How Nando’s conquered Britain

The time is 7.30pm on a Wednesday, and the place is Shepherd’s Bush, west London. All along the Uxbridge Road, small, overlit counters-in-a-cupboard offer you takeaway evening meals. If you’re on the lookout for gristle on a stick, or deep-fried nearly-meat and soggy chips, it’s your lucky night. If not, keep walking west until you see the friendly red logo, the neon Portuguese rooster of Nando’s.

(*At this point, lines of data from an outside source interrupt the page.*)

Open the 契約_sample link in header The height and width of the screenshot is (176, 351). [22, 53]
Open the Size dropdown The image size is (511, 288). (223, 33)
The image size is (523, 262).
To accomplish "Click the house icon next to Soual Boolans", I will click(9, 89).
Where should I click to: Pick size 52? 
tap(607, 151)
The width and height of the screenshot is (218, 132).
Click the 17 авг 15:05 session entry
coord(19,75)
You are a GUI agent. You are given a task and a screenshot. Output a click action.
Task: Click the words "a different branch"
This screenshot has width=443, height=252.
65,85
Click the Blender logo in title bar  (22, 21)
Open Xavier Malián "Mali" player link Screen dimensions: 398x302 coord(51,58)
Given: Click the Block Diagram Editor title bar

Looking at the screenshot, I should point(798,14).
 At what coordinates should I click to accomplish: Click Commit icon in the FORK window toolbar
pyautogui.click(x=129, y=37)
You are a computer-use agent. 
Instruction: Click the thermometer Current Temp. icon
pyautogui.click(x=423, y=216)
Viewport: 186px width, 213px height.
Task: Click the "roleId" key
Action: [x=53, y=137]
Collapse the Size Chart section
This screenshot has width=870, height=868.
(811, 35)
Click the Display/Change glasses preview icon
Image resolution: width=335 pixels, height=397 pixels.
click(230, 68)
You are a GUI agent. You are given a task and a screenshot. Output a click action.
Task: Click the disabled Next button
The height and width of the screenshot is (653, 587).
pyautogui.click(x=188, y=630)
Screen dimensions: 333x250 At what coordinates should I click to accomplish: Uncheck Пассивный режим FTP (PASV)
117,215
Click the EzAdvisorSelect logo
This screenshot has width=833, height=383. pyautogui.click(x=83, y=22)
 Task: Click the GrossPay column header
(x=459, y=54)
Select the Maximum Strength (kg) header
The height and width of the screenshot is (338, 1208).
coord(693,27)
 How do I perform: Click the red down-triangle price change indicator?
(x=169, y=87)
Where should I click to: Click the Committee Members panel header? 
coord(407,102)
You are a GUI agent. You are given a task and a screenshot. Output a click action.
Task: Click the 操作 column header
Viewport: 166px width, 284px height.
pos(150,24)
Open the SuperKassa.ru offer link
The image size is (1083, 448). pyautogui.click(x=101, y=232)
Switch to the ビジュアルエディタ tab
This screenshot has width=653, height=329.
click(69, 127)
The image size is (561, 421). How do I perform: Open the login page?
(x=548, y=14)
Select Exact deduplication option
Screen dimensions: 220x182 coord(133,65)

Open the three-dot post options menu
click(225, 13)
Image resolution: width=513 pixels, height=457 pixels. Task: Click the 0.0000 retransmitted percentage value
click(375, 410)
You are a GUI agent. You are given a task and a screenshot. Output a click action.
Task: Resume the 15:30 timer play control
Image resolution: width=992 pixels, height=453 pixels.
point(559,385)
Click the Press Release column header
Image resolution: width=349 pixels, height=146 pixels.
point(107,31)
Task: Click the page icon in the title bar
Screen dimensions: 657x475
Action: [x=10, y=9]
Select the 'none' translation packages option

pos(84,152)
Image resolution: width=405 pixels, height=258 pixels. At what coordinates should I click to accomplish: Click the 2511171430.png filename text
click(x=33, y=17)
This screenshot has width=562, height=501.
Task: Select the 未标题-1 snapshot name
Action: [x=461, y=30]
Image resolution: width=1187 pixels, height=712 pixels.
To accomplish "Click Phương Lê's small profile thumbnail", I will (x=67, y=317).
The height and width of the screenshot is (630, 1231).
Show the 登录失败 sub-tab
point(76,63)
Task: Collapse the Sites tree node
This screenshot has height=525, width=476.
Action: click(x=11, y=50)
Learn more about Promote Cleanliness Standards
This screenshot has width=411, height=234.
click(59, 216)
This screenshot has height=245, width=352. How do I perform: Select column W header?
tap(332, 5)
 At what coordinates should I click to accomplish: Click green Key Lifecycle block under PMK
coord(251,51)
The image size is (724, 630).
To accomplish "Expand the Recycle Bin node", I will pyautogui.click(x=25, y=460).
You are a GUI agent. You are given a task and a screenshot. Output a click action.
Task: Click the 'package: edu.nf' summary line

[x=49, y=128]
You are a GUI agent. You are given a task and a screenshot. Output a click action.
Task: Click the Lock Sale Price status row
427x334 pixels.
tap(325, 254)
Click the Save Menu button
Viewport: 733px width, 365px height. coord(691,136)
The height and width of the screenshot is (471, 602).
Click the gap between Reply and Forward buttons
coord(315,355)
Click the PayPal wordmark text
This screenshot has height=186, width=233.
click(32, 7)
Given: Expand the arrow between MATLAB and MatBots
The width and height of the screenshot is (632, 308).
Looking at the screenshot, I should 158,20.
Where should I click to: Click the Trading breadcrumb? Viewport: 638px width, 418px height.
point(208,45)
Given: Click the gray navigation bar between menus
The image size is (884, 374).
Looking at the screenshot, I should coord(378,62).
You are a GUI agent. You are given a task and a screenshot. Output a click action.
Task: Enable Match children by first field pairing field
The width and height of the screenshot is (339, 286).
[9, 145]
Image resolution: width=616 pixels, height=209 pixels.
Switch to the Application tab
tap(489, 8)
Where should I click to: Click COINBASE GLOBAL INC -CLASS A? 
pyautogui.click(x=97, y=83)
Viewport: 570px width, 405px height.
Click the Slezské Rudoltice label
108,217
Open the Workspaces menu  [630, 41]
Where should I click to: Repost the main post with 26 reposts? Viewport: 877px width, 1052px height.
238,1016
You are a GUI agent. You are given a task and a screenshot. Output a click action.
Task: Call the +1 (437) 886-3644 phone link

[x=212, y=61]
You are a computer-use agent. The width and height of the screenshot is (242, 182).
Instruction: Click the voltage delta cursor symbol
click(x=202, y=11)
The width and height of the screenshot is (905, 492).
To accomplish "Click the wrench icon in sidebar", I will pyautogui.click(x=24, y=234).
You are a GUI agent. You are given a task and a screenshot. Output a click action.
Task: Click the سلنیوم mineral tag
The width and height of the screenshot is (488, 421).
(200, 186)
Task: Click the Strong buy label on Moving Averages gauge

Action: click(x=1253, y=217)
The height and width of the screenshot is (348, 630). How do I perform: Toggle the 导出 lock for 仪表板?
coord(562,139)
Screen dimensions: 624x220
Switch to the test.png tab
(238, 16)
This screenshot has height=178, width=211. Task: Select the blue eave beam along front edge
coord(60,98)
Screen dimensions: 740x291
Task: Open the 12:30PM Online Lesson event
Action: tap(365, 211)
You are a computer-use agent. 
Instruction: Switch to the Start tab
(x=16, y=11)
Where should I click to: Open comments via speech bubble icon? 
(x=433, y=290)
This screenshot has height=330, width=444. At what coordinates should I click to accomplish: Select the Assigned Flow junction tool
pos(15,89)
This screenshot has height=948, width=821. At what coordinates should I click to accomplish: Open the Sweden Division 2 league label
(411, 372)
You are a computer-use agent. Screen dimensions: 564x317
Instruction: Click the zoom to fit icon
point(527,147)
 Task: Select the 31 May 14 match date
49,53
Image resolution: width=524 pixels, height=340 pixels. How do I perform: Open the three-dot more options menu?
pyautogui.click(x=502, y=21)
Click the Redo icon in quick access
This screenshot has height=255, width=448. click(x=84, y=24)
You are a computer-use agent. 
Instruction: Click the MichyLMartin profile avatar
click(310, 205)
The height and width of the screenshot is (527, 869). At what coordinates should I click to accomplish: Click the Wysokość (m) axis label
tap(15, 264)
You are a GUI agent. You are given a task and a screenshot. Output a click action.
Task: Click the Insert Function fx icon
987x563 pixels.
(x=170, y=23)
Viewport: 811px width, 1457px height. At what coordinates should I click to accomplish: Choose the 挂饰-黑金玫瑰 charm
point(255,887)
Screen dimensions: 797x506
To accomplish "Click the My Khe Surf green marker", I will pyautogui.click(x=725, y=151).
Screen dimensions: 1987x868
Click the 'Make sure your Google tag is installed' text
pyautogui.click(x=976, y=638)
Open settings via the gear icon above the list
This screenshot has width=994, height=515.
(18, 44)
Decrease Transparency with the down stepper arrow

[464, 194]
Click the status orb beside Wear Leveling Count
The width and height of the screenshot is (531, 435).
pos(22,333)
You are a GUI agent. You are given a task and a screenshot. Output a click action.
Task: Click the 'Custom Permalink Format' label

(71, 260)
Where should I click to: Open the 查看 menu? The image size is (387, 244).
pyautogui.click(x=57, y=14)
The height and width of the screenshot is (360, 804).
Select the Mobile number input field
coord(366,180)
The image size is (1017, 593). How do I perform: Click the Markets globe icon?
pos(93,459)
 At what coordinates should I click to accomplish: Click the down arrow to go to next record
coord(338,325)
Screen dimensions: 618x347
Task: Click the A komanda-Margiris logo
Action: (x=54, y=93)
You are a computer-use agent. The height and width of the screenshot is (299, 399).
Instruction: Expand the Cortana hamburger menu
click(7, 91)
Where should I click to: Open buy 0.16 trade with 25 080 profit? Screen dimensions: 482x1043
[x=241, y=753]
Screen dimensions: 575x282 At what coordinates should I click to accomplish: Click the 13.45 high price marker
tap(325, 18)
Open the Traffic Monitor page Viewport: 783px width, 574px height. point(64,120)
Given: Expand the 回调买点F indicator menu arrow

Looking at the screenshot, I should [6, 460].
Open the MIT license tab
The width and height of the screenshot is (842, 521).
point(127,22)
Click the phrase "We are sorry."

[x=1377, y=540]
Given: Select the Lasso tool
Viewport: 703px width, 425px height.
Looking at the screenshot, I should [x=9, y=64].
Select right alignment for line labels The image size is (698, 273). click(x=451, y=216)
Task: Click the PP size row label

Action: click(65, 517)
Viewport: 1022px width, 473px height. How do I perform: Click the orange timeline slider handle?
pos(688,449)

Inside, you’ll see that the restaurant is busy, but the waitress finds you a spot. Who else is eating? On a large table at the back is a sprawling collection of friends: some baseball-hatted teenagers, some mums and dads. Thirtysomethings Duran and Yvonne are among them. Duran likes Nando’s hot chicken because “it reminds me of Caribbean food”. Yvonne approves of the low prices, loves the corn on the cob and likes her chicken medium, not too spicy. “And you get your food quick!”

Nearby sits Sandro, 22, the cashier, who has just clocked off. He’s from Portugal, is studying in England and has been working here for a year and a half. Now he trains new staff. “The standards are very important – customer service, the cooking and serving. I like working with the customers, even when it’s very busy, like when there is football.”

Continue reading . . .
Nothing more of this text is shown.